Virginia is for Launches

In a big boost to Virginia’s aeronautical and space industries (and economy), NASA has awarded a contract to Northern Virginia’s Orbital Sciences Corporation to resupply the International Space Station.

The federal space agency on Tuesday said it will provide Orbital Sciences Corp. as much as $170 million to demonstrate its capability to resupply the space station.

Orbital officials say they plan to team with NASA’s Wallops Flight Facility and the state’s Mid-Atlantic Regional Spaceport to demonstrate a new launch rocket in late 2010. If they succeed, the Eastern Shore could become a key outpost for commercial space operations, bringing jobs and investment to the region.
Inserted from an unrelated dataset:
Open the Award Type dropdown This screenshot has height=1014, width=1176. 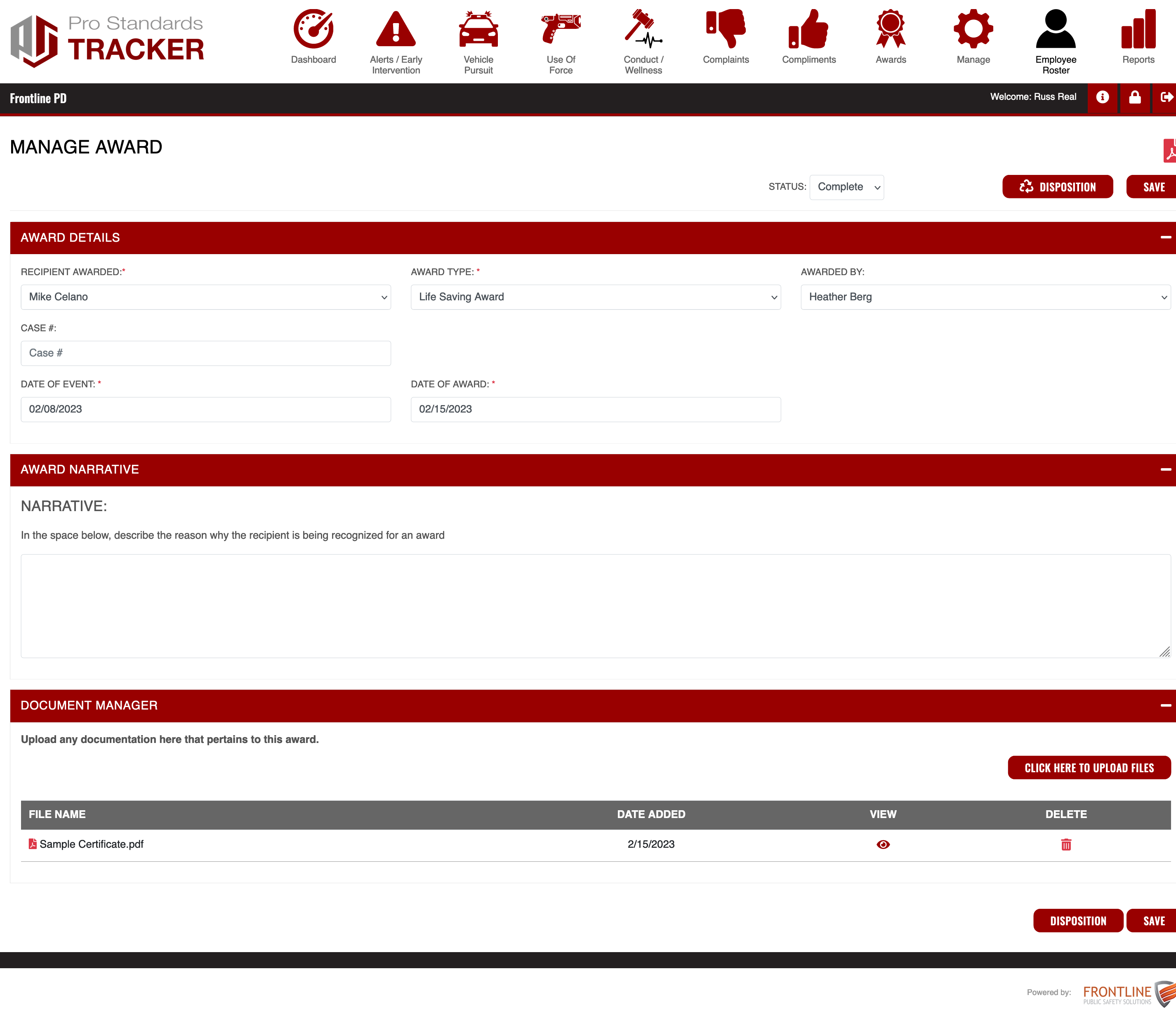(595, 297)
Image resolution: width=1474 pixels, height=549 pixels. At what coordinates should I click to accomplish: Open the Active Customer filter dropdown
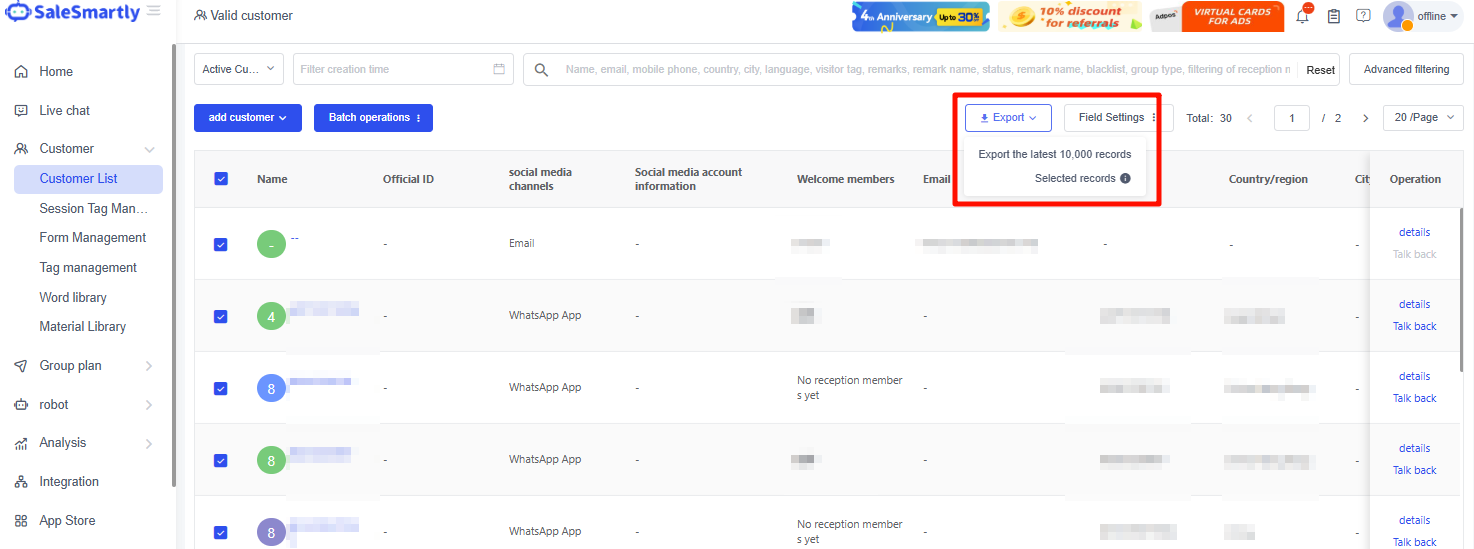(x=239, y=69)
"This is a real opportunity to see that happen," said Billie Reed, executive director of the Virginia Commercial Spaceflight Authority and head of the spaceport, known as MARS. "This is significant."

Since December 2006, the fledging spaceport has hosted two successful launches into low-Earth orbit for Pentagon customers, and both featured a Minotaur I rocket developed by Orbital.
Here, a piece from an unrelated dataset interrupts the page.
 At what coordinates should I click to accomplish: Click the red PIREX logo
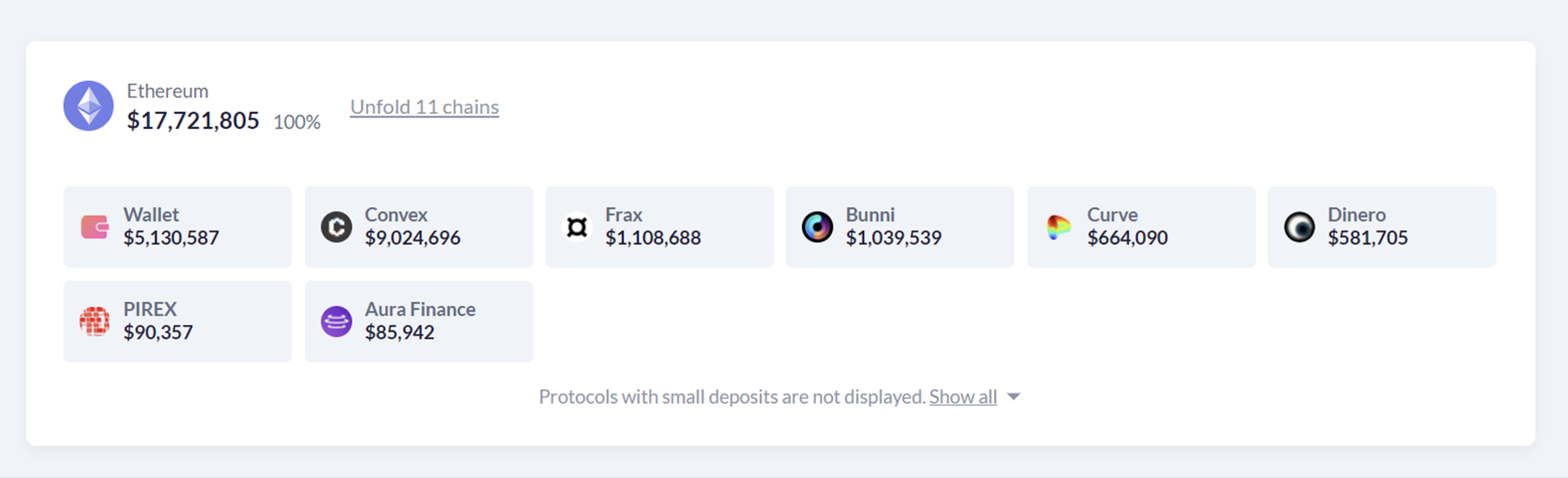click(x=94, y=321)
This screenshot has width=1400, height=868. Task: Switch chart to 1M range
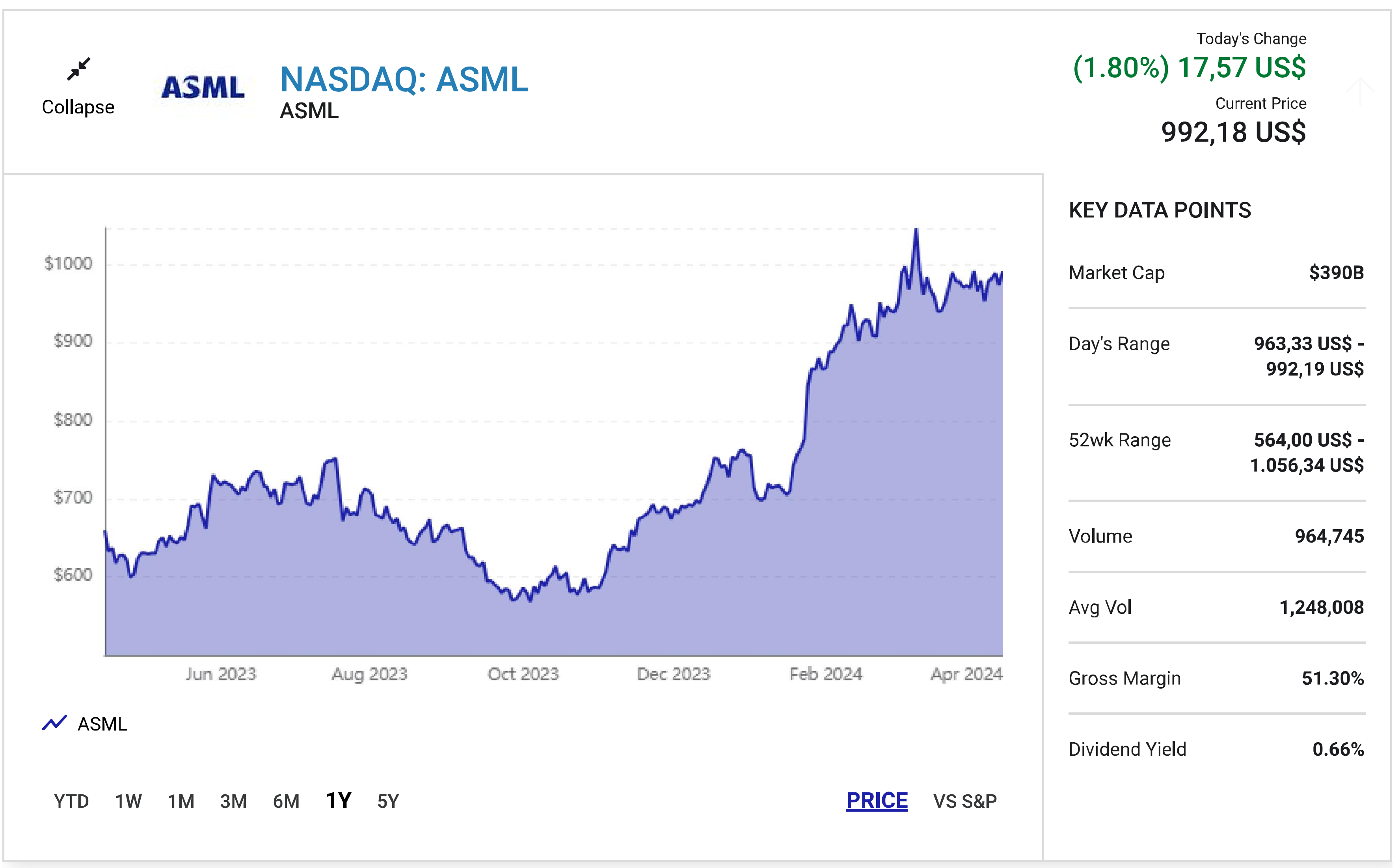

This isn’t just a boom for Orbital; it could mean significant investment in Virginia’s space industry and its Wallops infrastructure:

To handle cargo missions to the space station, Orbital is developing a much bigger rocket, called the Taurus II. It would be the largest rocket ever launched from Wallops, said Barry Beneski, an Orbital spokesman.

Because of that, the launch facilities at MARS would have to be upgraded to accommodate the larger vehicle. If those improvements aren’t made, Orbital would have to look elsewhere, probably in Florida, for a launch site, Beneski said.

"We’re supporters of Wallops, and we’re supporters of developing the space industry in Virginia," Beneski said, "but infrastructure development is really the key."

Reed said state leaders plan to meet with Orbital executives this week to discuss the needs. "It’s not a show-stopper," he said, adding that the spaceflight authority is empowered to issue bonds to finance improvements. "We can find ways to do this."

NASA Wallops provides mission control and logistics support to MARS. The Eastern Shore launch site is considered ideal. Its latitude is aligned to the space station’s orbit, reducing fuel expenses, and rockets quickly travel over the ocean, limiting risks to populated areas.

"This shows the industry that what we have to offer here is real," said Keith Koehler, spokesman for the flight facility. "We’re excited."

Besides NASA’s investment, Orbital plans to pitch in $150 million of company money to the effort, known as COTS, for commercial orbital transportation services. NASA’s aim is to contract with private aerospace companies to resupply the station after the agency retires the space shuttle program in 2010.

Orbital is still flying high after the announcement. Shares are up more than 50 cents and profit is expected to rise by as much as 25 percent.